• ACTIVITY LIST:
A: Translate this sentence from the heart disease classification abstract into Spanish: "This process was repeated 50 times for each algorithm."
B: Answer the following from the heart disease classification abstract.
(i) How many patients' data were classified?
(ii) Which algorithm reached the highest accuracy with data scaling, and what was that accuracy?
(iii) What accuracy did the K-Nearest Neighbor algorithm reach without data scaling?
C: Extend the heart disease classification abstract, starting after its final sentence.
[Opening DOCUMENT EXCERPT section]
Abstract
Objective: The aim of this study is to determine whether people have heart disease by using different machine learning algorithms with the data provided by the University of Cleveland.
Method: 303 patient data provided by the University of Cleveland were classified using Gaussian Bayes, K-Nearest Neighbor and Random Forest Algorithms with and without feature scaling. With each algorithm, the data is divided into random training and test sets. This process was repeated 50 times for each algorithm. The test results were subjected to the T-test to check statistical independence.
Results: In this study, 80.52% accuracy with K-Nearest Neighbor algorithm, 80.52% with Gaussian Bayes and 82.50% with Random Forest were observed with data scaling. The results of the three algorithms produced similar values and did not show statistical independence (p> 0.05). Without data scaling, 65.28% accuracy with the K-Nearest Neighbor algorithm, 80.52% with Gaussian Bayes and 82.19% with Random Forest were observed. The test results obtained with three algorithms showed statistical independence.
[Closing DOCUMENT EXCERPT section]
[Opening THE DATA section]
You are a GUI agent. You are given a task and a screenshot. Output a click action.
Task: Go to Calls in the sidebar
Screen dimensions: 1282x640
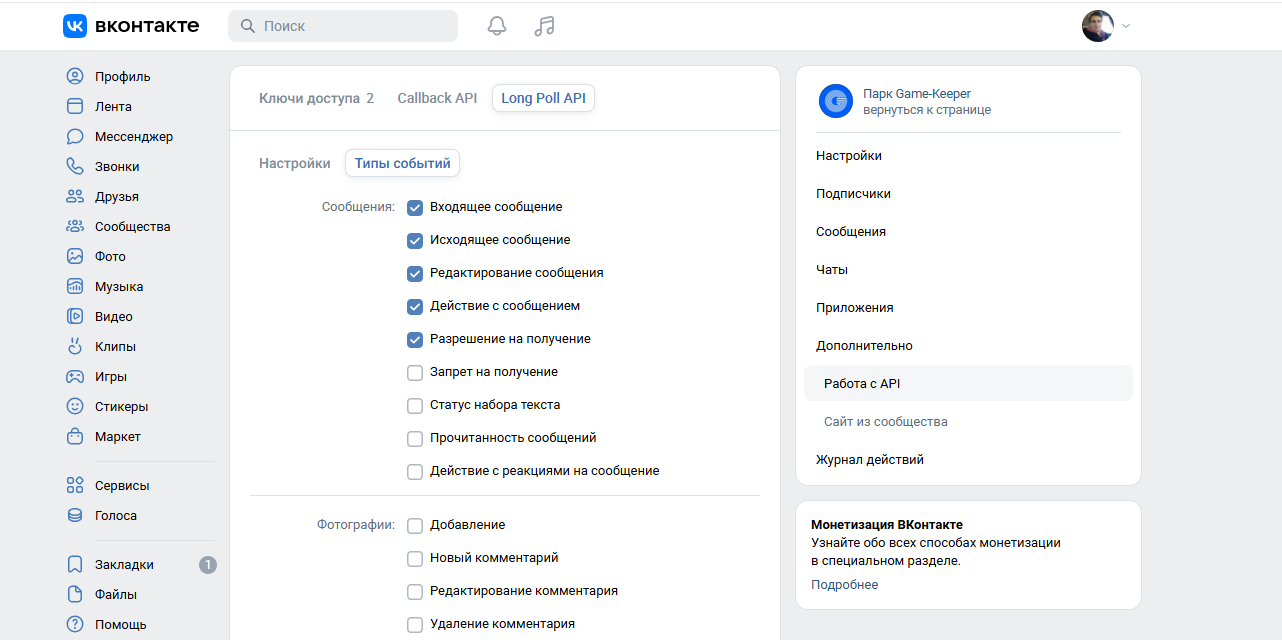point(117,167)
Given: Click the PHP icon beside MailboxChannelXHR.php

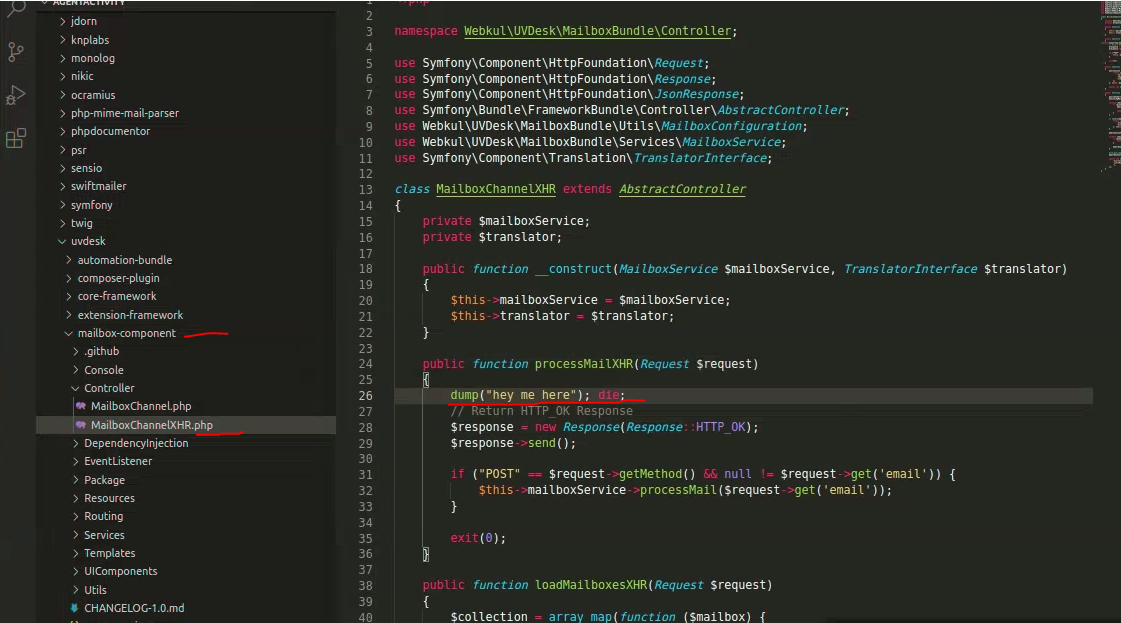Looking at the screenshot, I should (81, 425).
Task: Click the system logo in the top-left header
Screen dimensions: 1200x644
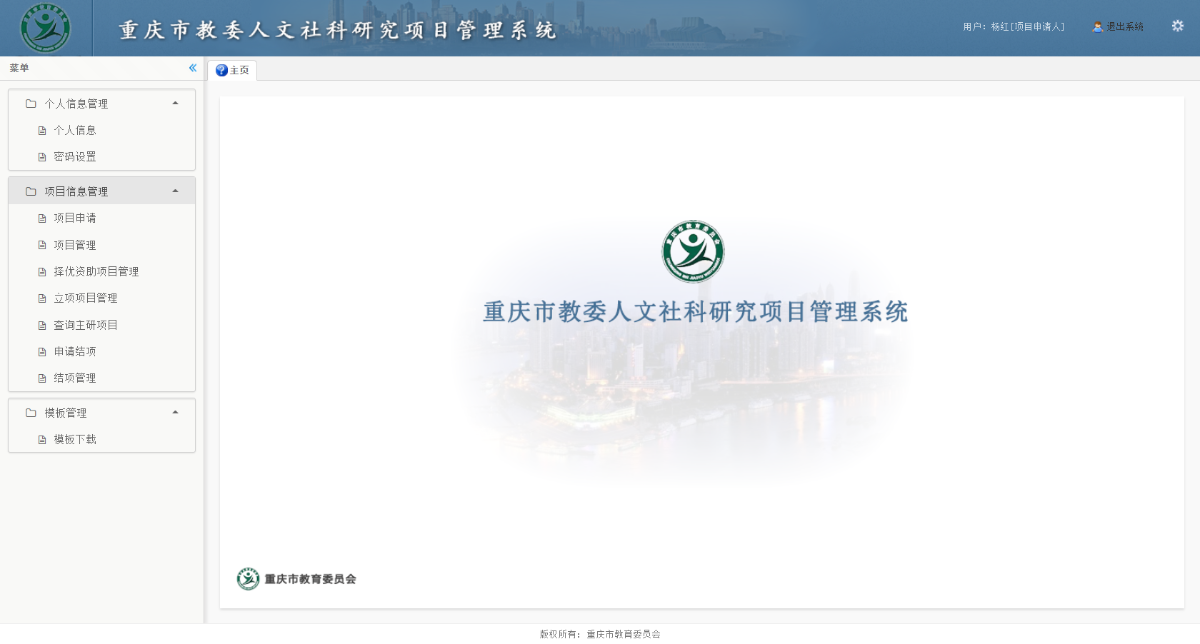Action: click(x=46, y=28)
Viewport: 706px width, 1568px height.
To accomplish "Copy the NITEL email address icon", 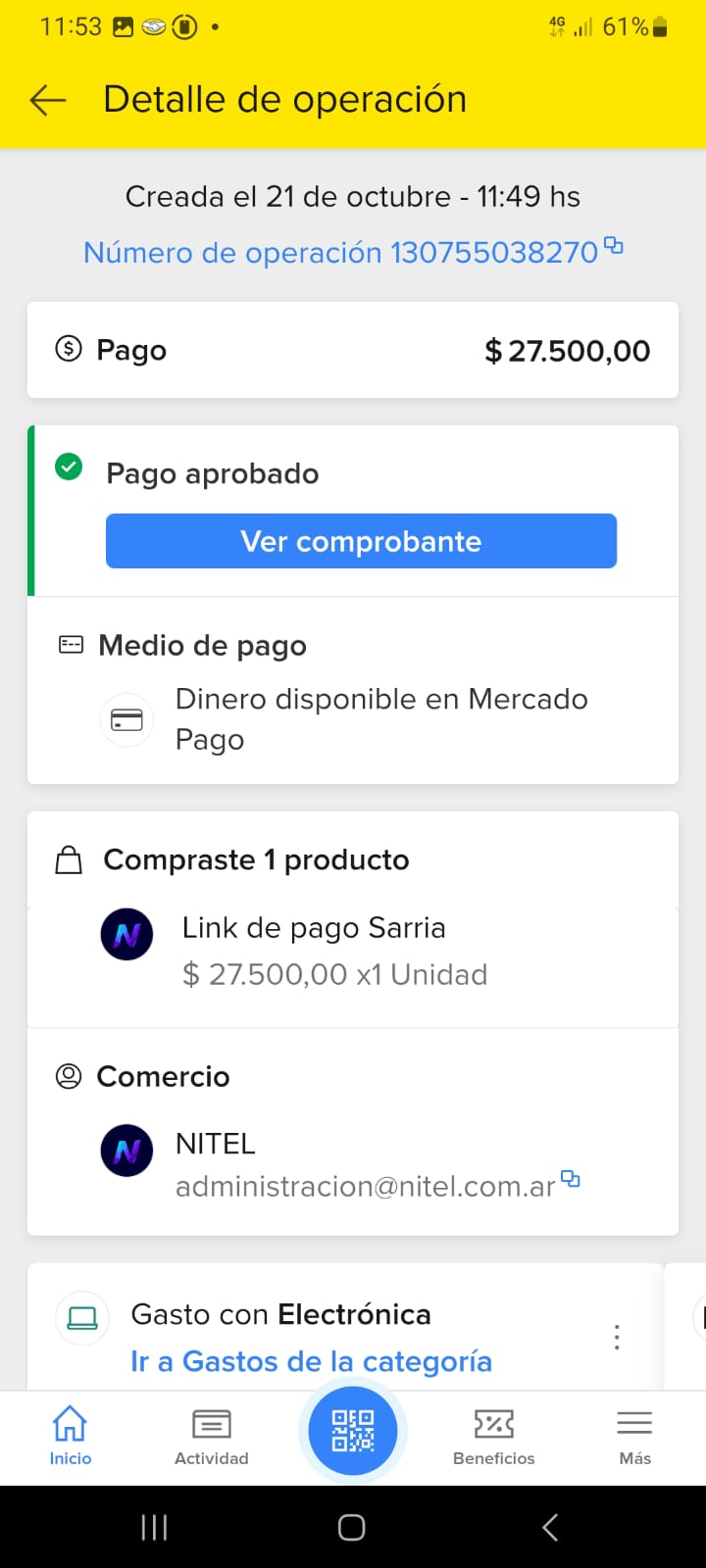I will pyautogui.click(x=571, y=1179).
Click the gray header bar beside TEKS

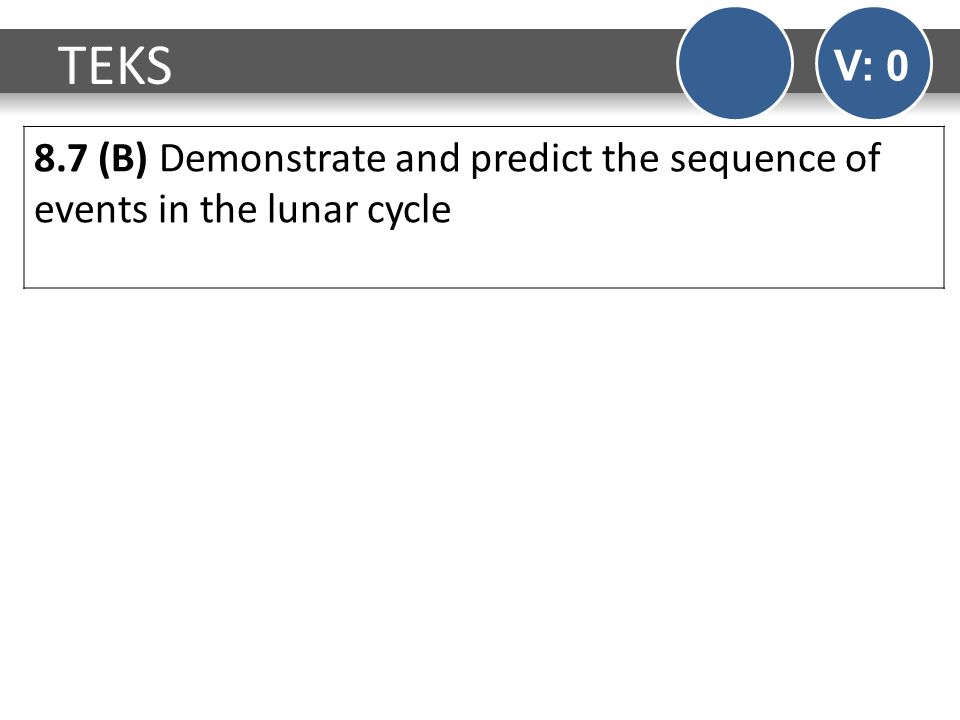pyautogui.click(x=422, y=61)
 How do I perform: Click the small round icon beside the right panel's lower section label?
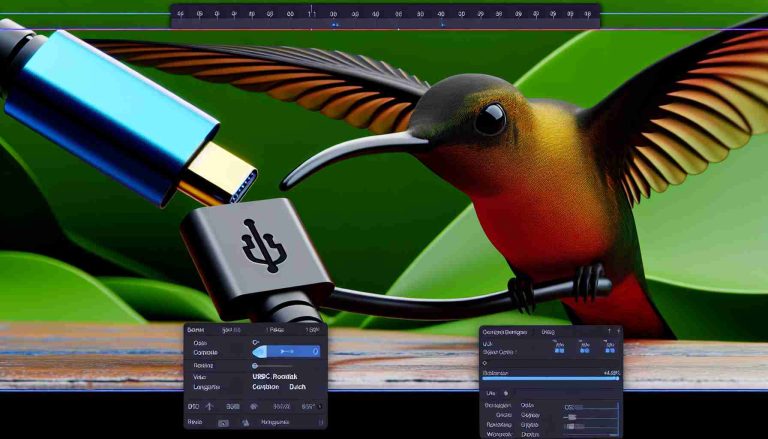[x=505, y=394]
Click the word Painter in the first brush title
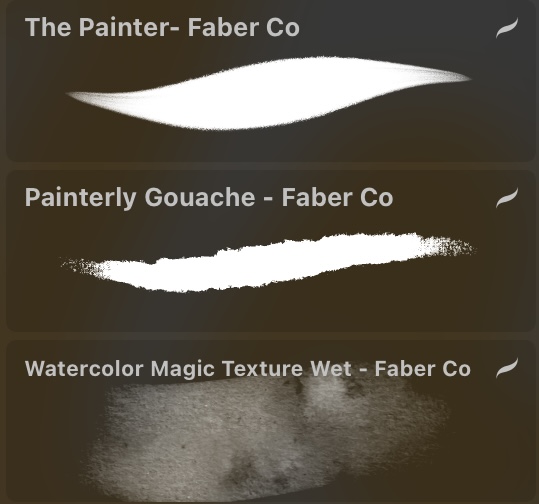539x504 pixels. 129,27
[Closing THE DATA section]
• TASK-BY-TASK OUTPUTS:
A: Este proceso se repitió 50 veces para cada algoritmo.

B:
(i) 303
(ii) Random Forest, with 82.50%
(iii) 65.28%

C:
Conclusions: Although there were data from 303 patients in the study, over 80% accurate prediction was obtained. The presence of endpoints that distort the distribution in the data used results in differences in the methods used. It has been confirmed that much closer estimates can be obtained on a scaled patient data. This study is an example of the use of artificial intelligence in detecting cardiac diseases that pose a risk all over the world. With a more detailed patient data, much higher accuracy rates can be obtained and included in health management processes in the pre-diagnosis of heart disease in the future.